I’m very excited to share that I’ve just had an article published in Dialogue: A Journal of Mormon Thought, a historically and culturally important journal in Mormonism. My article is entitled “The correct [domain] name of the Church: Technology, naming, and legitimacy in the Latter-day Saint tradition.” The title is a riff on Russell Nelson’s use of the phrase “The Correct Name of the Church” when leading a renewed emphasis on the full name of The Church of Jesus Christ of Latter-day Saints early in his ministry as President of the same church. My addition of “domain” to the phrase also indicates my own focus in the study: To examine how, since 1996, official domain names have played a role in Latter-day Saint leaders’ use of particular names to reinforce the legitimacy of their church (either as a Christian religious body or as the true successor to the 1830 church founded by Joseph Smith Jr.).
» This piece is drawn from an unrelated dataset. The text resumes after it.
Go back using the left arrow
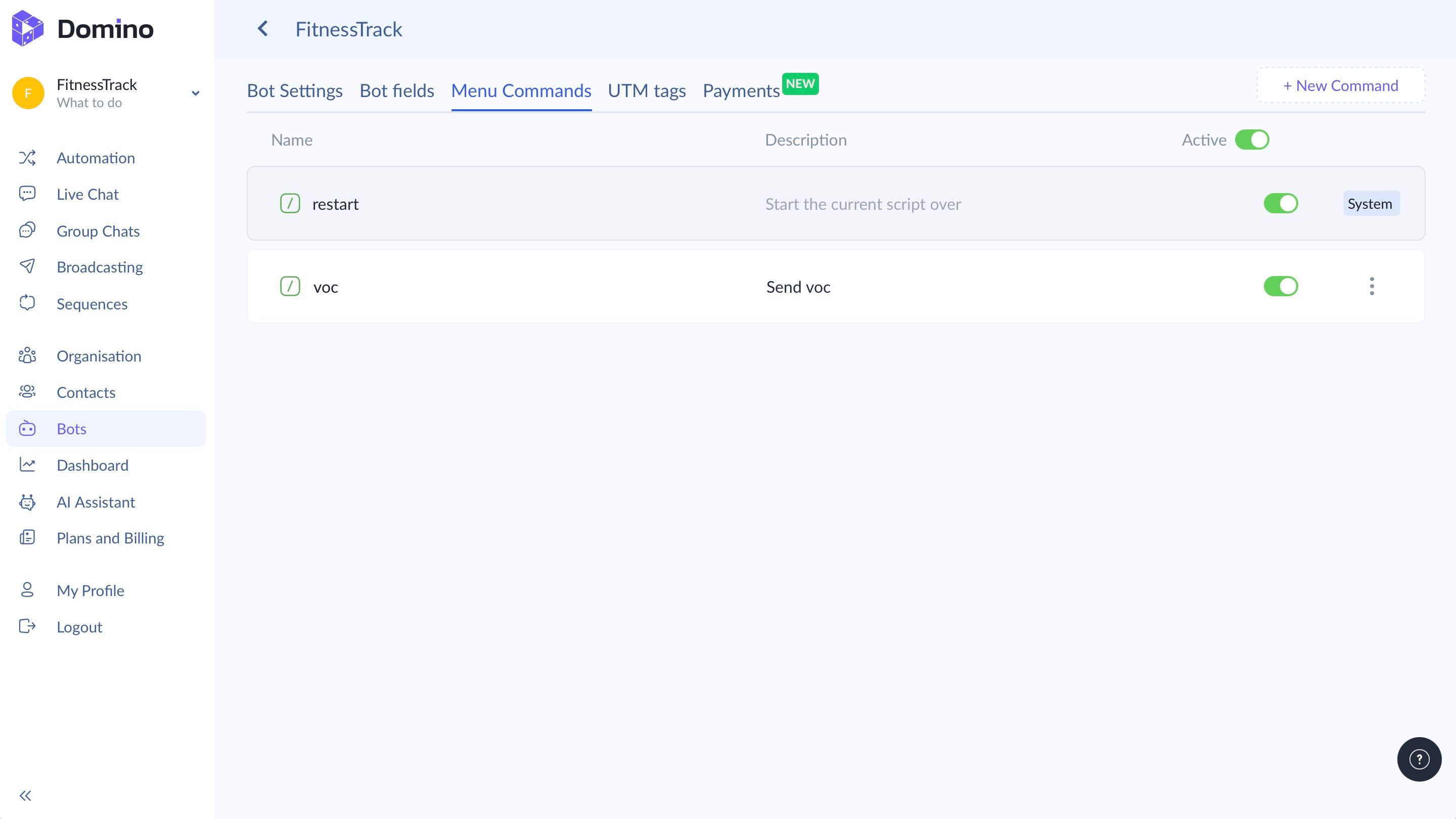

This was a fascinating study, and not one that I ever expected to carry out. In 2019, Matt Bowman, Howard W. Hunter Chair of Mormon Studies at Claremont Graduate University, invited me to present at CGU’s 2020 Mormon Studies conference. The theme of the conference was Nelson’s distancing the church he led from the name “Mormon” (and other now-undesirable names and acronyms), and Matt knew that I’d done some work at the intersection of social media and Mormon studies, so he asked if I’d take a look at changes to the official Latter-day Saint presence on social media and present on that for the conference. The 2020 edition of the conference ended up being cancelled due to COVID-19, but I was able to present on some of these thoughts at the 2021 virtual edition of the conference. I did speak about social media, but while looking into that subject, I’d also done some poking around into the history of
churchofjesuschrist.org, the domain name that replaced the long-serving
lds.org as part of Nelson’s emphasis on full, official names. Thanks to the Internet Archive’s Wayback Machine, I found that another Christian church had previously owned the domain name. This wasn’t tremendously surprising, but what did surprise me was that the previous owner of a domain name was another Smith-descended church!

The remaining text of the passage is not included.